Re: When to split a stream in two or more streams

Willie · ‎Feb 15, 2021

I have a stream that has about 40 fields. The data in each field is unique so the stream cannot be normalized. About 2000 records are created each month. Most of the time, when the stream is queried, not all of the fields are needed. Should the stream be split into two or more streams? Will this have any noticeable improvement in performance? When performing queries, my understanding is that we cannot select the fields to be outputted as in the example below:

https://bi-bigdata.com/2012/09/02/select-vs-select-in-sql-server-query

PaiChung · ‎Feb 15, 2021

Assuming you are using a regular Stream vs. ValueStream, I don't think Stream supports querying only specified columns unlike ValueStreams.

If you know that you need certain fields more often than others, splitting can help, especially if you use multiple persistence providers.

ie one Stream is supported by schema "A" and the other Stream is supported by schema "B"

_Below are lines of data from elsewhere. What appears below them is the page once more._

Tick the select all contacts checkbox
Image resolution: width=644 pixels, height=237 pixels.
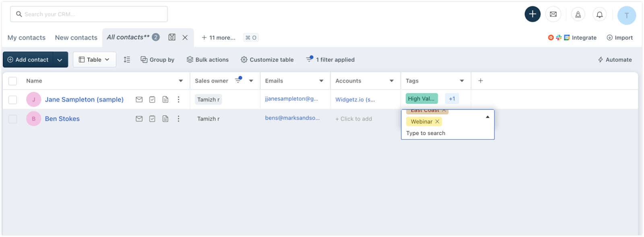(13, 81)
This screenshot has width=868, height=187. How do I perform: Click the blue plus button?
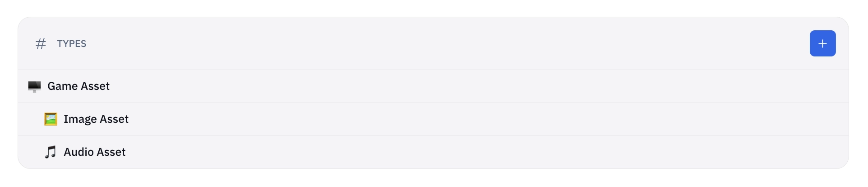pyautogui.click(x=822, y=43)
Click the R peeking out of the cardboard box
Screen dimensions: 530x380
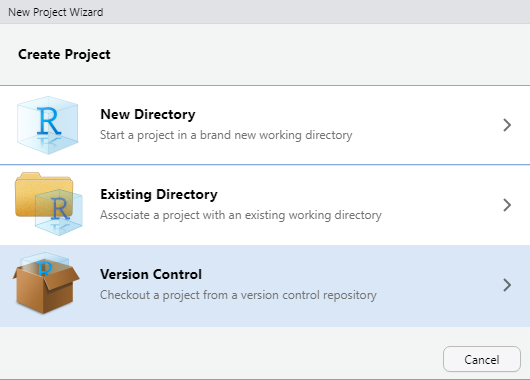44,268
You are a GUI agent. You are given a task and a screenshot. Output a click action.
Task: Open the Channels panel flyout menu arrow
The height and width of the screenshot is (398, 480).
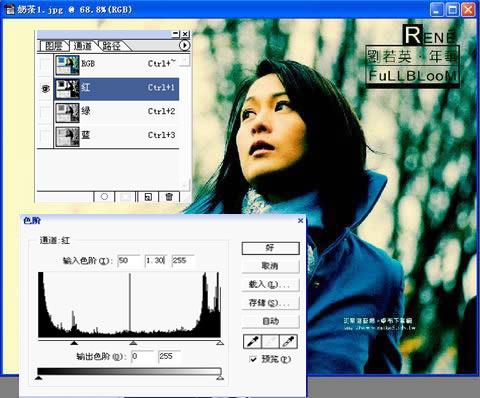(x=184, y=45)
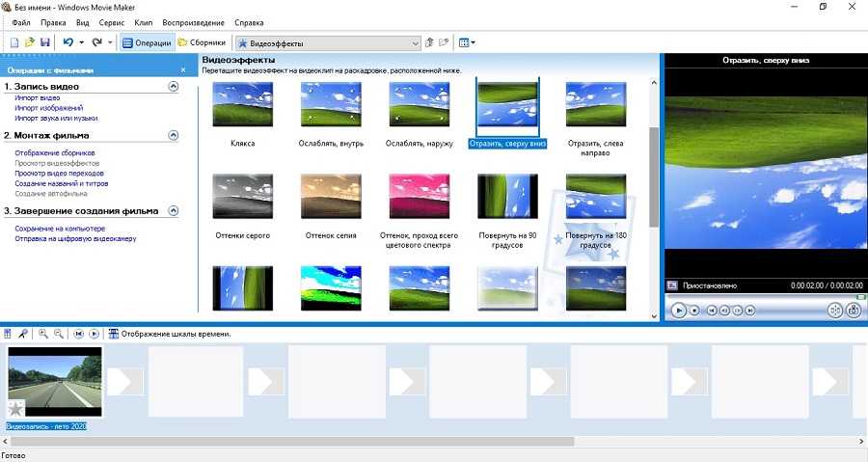Collapse the Запись видео section
This screenshot has height=462, width=868.
(x=174, y=87)
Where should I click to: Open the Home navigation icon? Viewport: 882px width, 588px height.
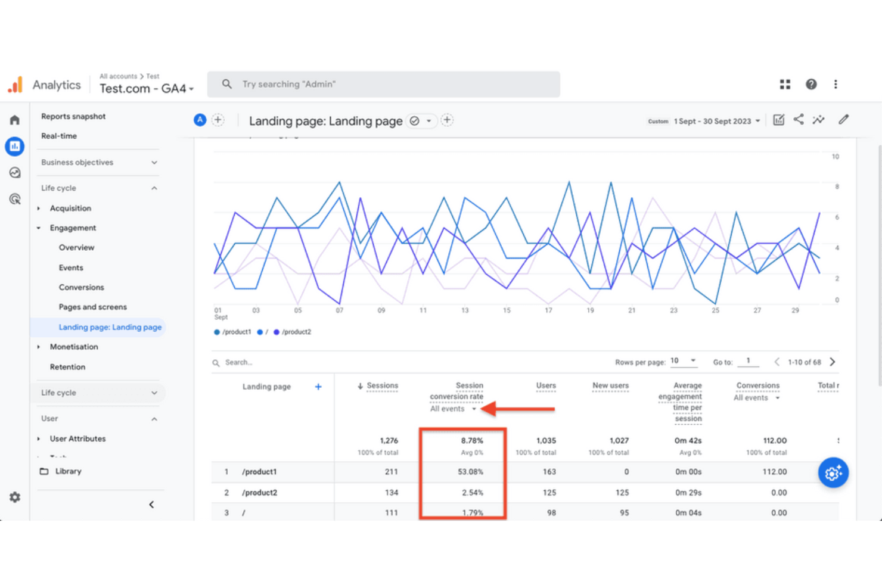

First advantage though is less total data retrieved and transferred, but if you use two or more persistence providers than the overall table size of the stored stream reduces significantly.

Willie · ‎Feb 15, 2021

Would there be any significant performance improvement if there is only one persistence provider? Would the change in performance be almost negligible? Is 40 fields a lot for a stream? There are times when all of the fields need to be displayed.

PaiChung · ‎Feb 15, 2021

If you use one persistence provider, that means all the records will still reside in one and the same table. There is limited indexing on Streams so the advantage will be reduced to nil. I can't say for sure, you would have to test it.

When you do need all the fields, as long as you have a field to allow joining, you can use the very fast in memory infotable service operations to put the table(s) together. The only part that you would have to be aware of is the amount of data it will represent that needs to be transferred from Server to Client and then displayed.

40 fields isn't necessarily a lot, but if you only need 10 fields all the time and 40 once a month, splitting would make sense. The other part to the calculation would be number of rows.

Note that setting up another persistence provider doesn't mean a separate Database server, you can just create a second schema within the same Database server.

Willie · ‎Feb 15, 2021

I've been using ThingworxPersistenceProvider for everything. Is this bad practice? Should there be several persistence providers?

Willie · ‎Feb 22, 2021

Okay, makes sense. Thank you.

Willie · ‎Feb 22, 2021

@PaiChung wrote:

If you use one persistence provider, that means all the records will still reside in one and the same table.

Does this mean data is stored in one table with millions of columns when stored in a persistence provider?

We have Tomcat and Postgres on the same machine. Should they be on separate machines? Would having them on the same machine affect performance?

PaiChung · ‎Feb 22, 2021

It's millions of rows over time yes.

Streams are basically StreamName/TimeStamp/JSONObject (describes the data according to data shape with value)

For production environments, best practice is to indeed have the database server on a separate server.

Willie · ‎Feb 22, 2021

Okay, thank you for the clarification.

I understand what streams, value streams, and data tables are. In your reply, I thought you meant that all stream data are stored in one giant table with millions of columns, meaning a combination of different streams in one giant table with the timestamp as the key in the persistence provider.

@PaiChung wrote:
For production environments, best practice is to indeed have the database server on a separate server.

Okay, PTC cloud service put our Tomcat and Postgres on the same VM. Been trying to figure out why the performance on our servers have been sluggish and how we can improve it.

Willie · ‎Feb 22, 2021

Yes, I meant columns and not rows.

@Anonymous wrote:

Regardless, the underlying SQL tables do not have a correspondence of 1:1 with the columns you define in ThingWorx.

Okay, so a field in a datashape does not correspond to a field in an SQL table in the persistence provider.

I'll take a look at the deployment architecture guide.

slangley · ‎Mar 09, 2021

Hi @Willie.

If you feel your question has been answered, please mark the appropriate response as the Accepted Solution for the benefit of others with the same question.

Regards.

--Sharon